Both osteoclasts and osteoblasts can undergo apoptosis [3], [4], [5], [6]. Under physiological conditions, osteoclasts undergo apoptosis and are quickly removed by local phagocytes once they have eroded bone to a specific distance from the central axis, in cortical bone, or to a particular depth from the surface in cancellous bone [3], [4], [6]. Osteoclast apoptosis can be induced in vitro and in vivo by administration of estrogens (E₂) [7] or bisphosphonates [8] which leads to a decrease in bone resorption.

Mature osteoblasts can alter their phenotype to become either lining cells or osteocytes. However 65% of the osteoblasts present in a remodeling site cannot be accounted for in either of these ways and are thought to die by apoptosis [8]. Recent evidence suggests that osteoblast apoptosis in vitro can be induced by serum deprivation [5], [9] or by the activation of CD95/Fas receptor by its ligand [10], [11]. The lack of growth factors, glucose, and amino acids during serum deprivation activates an apoptotic pathway shared by tumor necrosis factor (TNF) receptor, Fas/Apo1, and TRAIL-R/Apo2 pathway with subsequent ligand binding and the recruitment and activation of caspase-8 [12].

In addition, human osteoblasts express CD95/Fas, and both membrane-bound and soluble forms of the Fas-ligand (Fas-L) [13]. Osteoblasts undergo apoptosis after being exposed to antibodies to the CD95/Fas receptor which activate two specific adaptor molecules such as Fas-associated death domain (FADD) and TNFα death domain (TRADD) with the subsequent activation of the caspases cascade [12]. Furthermore, CD95/Fas is involved in the activation of the apoptotic pathway not only by directly inducing the cleavage of caspase-8 but also by increasing the ratio of Bax (pro-apoptotic factor) to Bcl-2 (anti-apoptotic factor) which favors the formation of Bax homodimers [14], [15] which activate the effector caspases. Additionally, TNF-α and interleukin 1α are also known to activate the CD95/Fas pathway in human osteoblasts leading to recruitment and activation of caspase-8 [11], [16].

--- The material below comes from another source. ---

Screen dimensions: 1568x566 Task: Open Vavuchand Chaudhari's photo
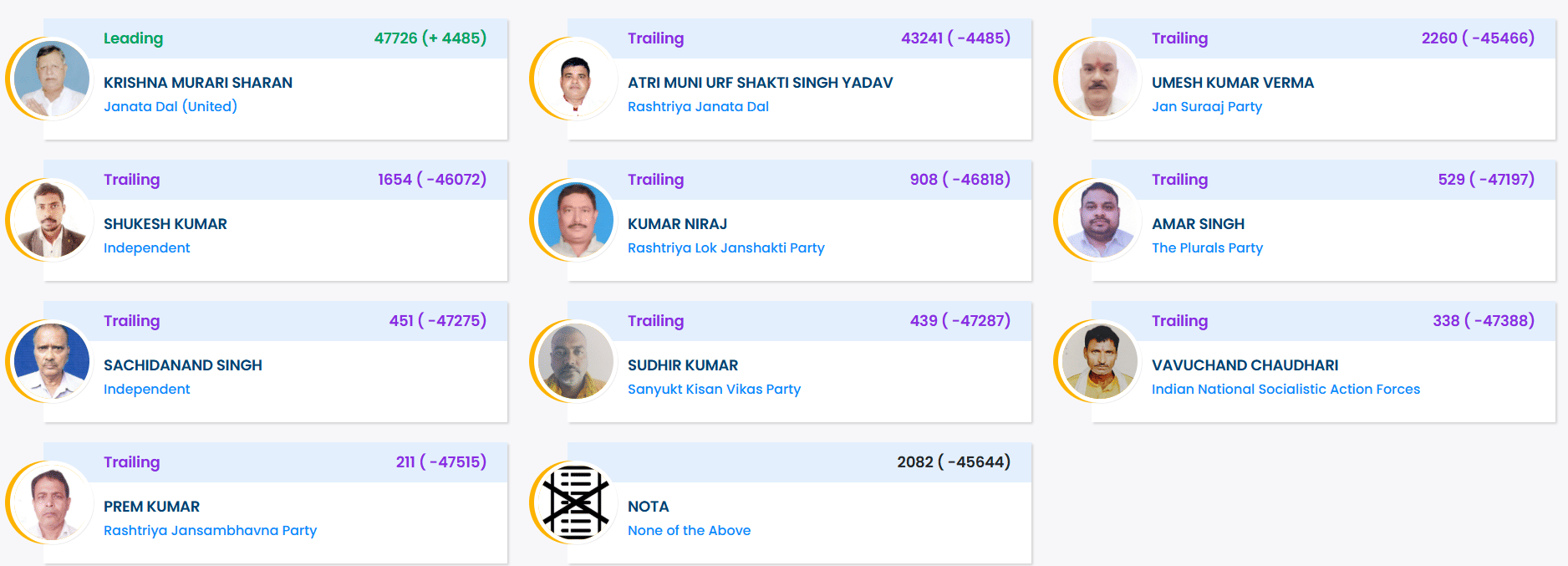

The action of the active metabolite of vitamin D3, 1,25 dihydroxyvitamin D3 (1,25(OH)₂D₃) on bone is primarily indirect through the intestinal absorption of calcium (Ca⁺) and phosphorus, which are necessary for mineralization of bone matrix and prevention of rickets and osteomalacia [17], [18], [19], [20]. In addition, 1,25(OH)₂D₃ binds to vitamin D receptors (VDR) in osteoblasts and induces expression of receptor activator of NF-κB ligand (RANK-L) [21], [22], which in turn mediates osteoclastogenesis and osteoclastic bone resorption [22]. Although in previous work, it was shown that 1,25(OH)₂D₃ rescued serum-deprived osteoblasts from apoptosis [5], the potential effect of 1,25(OH)₂D₃ on Fas-induced osteoblast apoptosis remains unknown. In this study, we assess the key elements of the CD95/Fas pathway that could be regulated by 1,25(OH)₂D₃ after the activation of Fas-ligand in human osteoblasts. Our data might offer a new approach to the inhibition of osteoblast apoptosis and therefore to the promotion of osteoblastic activity and bone formation.